Secondo la relazione semestrale 2019 della Dia, nel capitolo in cui si illustra la criminalità a Roma, si legge: “La vastità del territorio della città e la presenza di numerose attività commerciali fanno della Capitale un luogo favorevole per una silente infiltrazione delle organizzazioni mafiose del sud”.
Il rapporto precisa: “L’area metropolitana viene considerata – fatte salve alcune eccezioni – un mercato su cui svolgere affari, piuttosto che un territorio da controllare. Pertanto – si legge ancora – le presenze criminali autoctone sono diventate per le mafie tradizionali il volano per intessere relazioni e rapporti affaristici di reciproca convenienza. Rapporti che non possono prescindere da una rete di professionisti e di pubblici funzionari compiacenti e necessari per la gestione e il reinvestimento dei capitali mafiosi”.
Secondo la Direzione Investigativa Antimafia, è proprio qui che si sviluppa “una ‘criminalità dei colletti bianchi’ che, attraverso prestanome e società fittizie, sfrutta il contesto per riciclare e reinvestire capitali illeciti”.
“Accanto alla ‘ndrangheta, Cosa nostra ha dimostrato di saper sfruttare al meglio il complesso tessuto economico della città e di saper ‘fare impresa’, senza tuttavia trascurare le tipiche attività criminali legate agli stupefacenti, all’usura e alle estorsioni”.

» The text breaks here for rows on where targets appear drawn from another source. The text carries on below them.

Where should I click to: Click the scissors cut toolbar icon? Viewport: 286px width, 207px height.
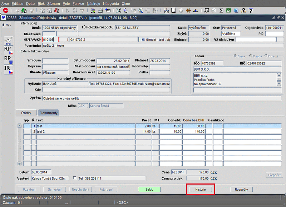[x=119, y=10]
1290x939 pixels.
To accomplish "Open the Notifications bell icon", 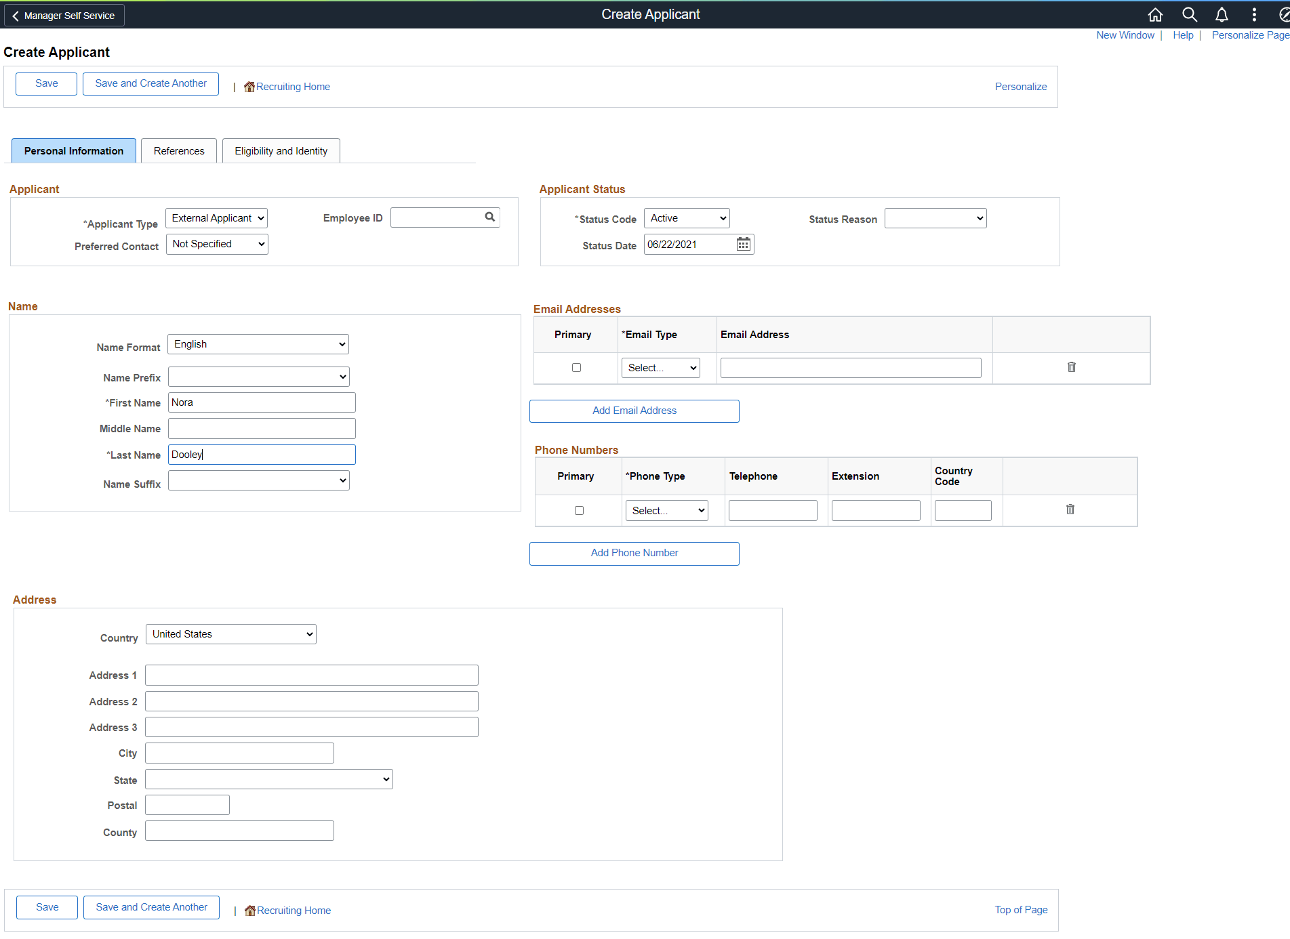I will click(1221, 14).

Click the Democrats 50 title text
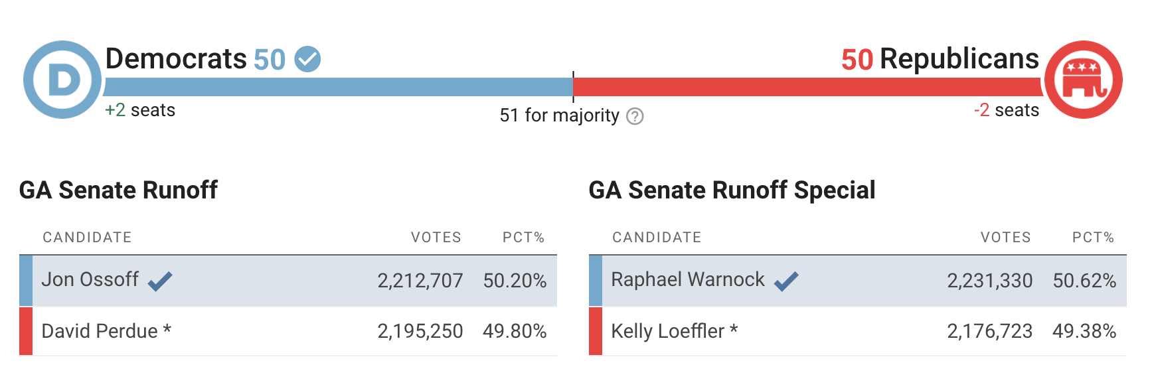coord(195,59)
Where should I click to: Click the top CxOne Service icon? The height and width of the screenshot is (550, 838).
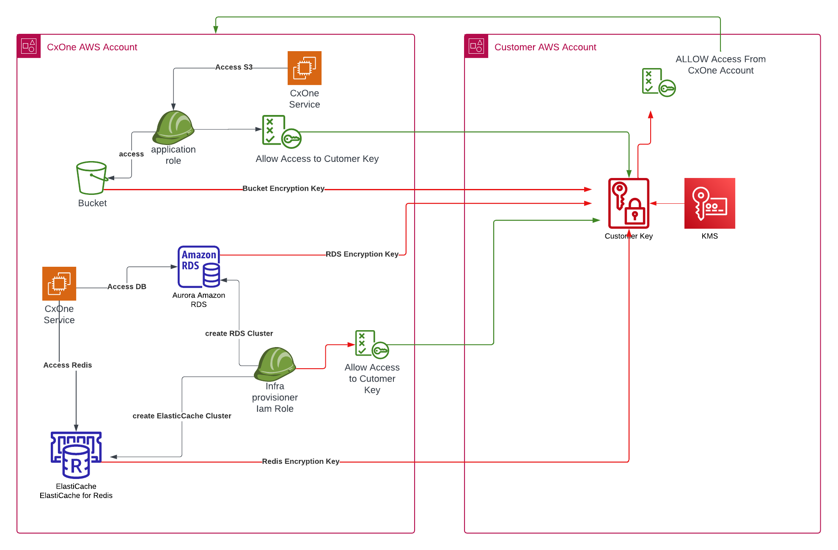click(x=304, y=68)
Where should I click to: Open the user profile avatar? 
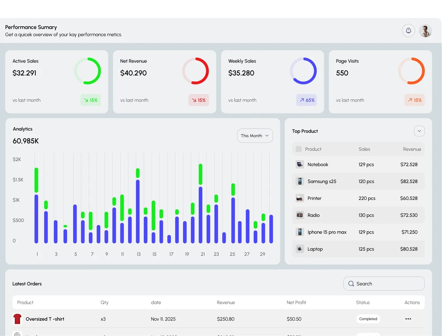[425, 31]
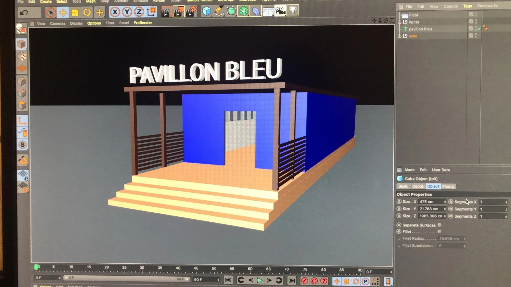Enable the Separate Surfaces checkbox
The height and width of the screenshot is (287, 511).
(439, 225)
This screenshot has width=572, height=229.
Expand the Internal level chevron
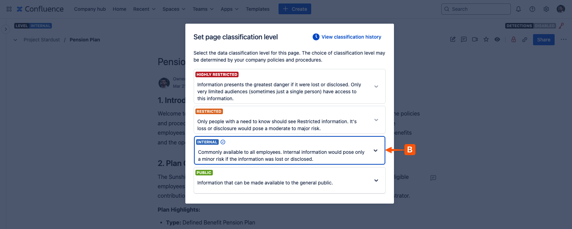click(x=376, y=151)
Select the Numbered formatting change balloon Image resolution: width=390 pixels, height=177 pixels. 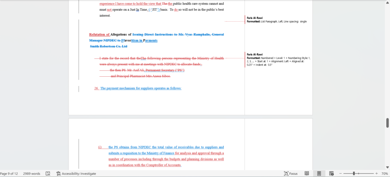point(279,60)
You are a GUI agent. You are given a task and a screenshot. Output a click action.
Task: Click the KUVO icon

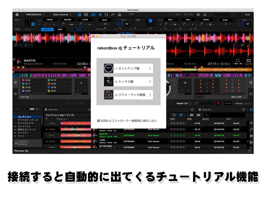(x=228, y=103)
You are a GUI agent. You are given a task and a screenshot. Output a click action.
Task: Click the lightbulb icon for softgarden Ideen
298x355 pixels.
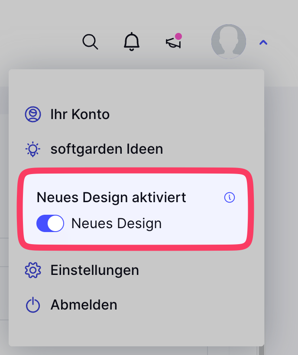coord(33,149)
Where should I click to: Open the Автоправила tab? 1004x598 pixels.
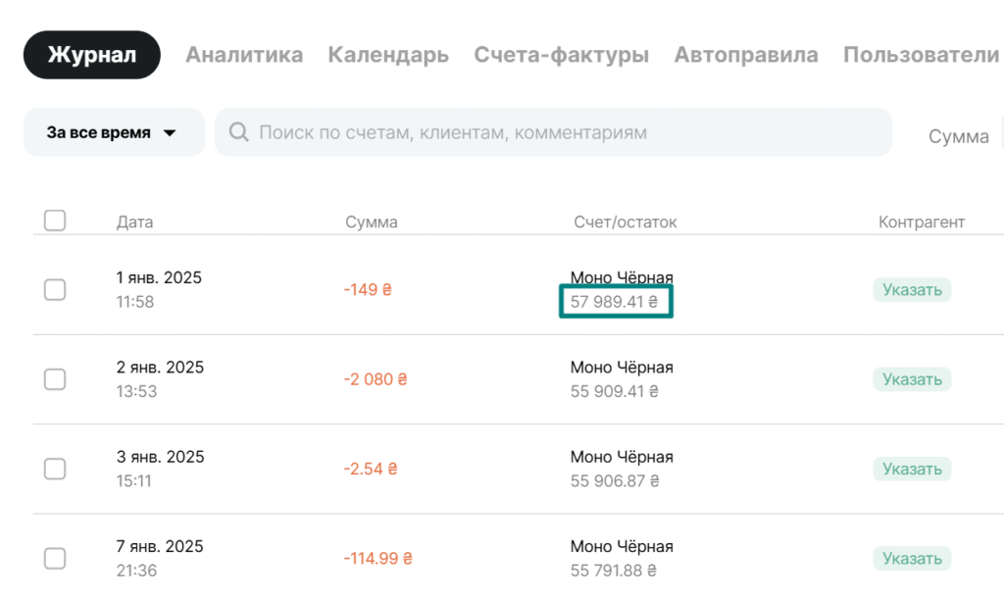click(746, 55)
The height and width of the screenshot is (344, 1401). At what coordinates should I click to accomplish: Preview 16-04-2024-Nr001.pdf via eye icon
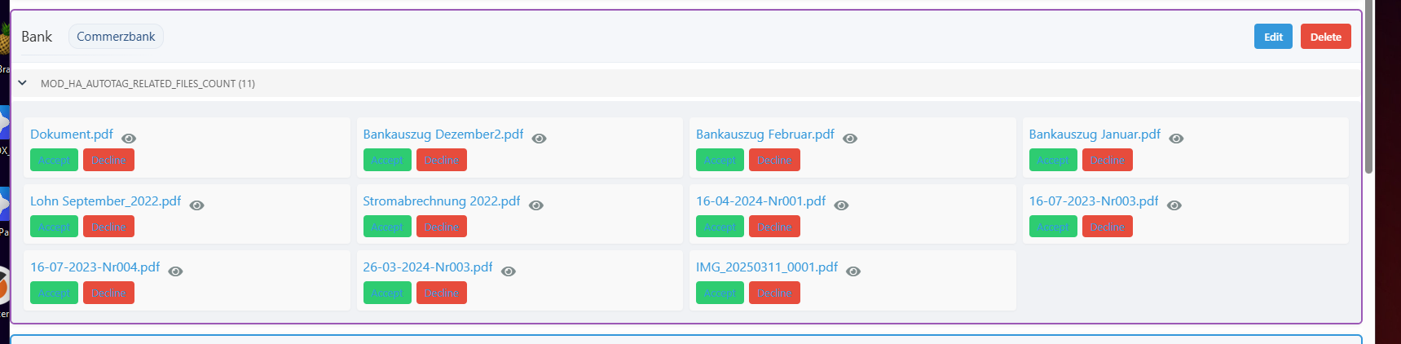coord(841,205)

Per il rapporto targato Dia, inoltre, “l’emigrazione’ di oggi, specie quella verso la Capitale, ha certamente lo scopo di riciclare e reimpiegare i proventi illeciti conseguiti nelle aree di provenienza e di avviare nuove attività criminose, principalmente legate al narcotraffico e proiettate anche verso il gioco d’azzardo”.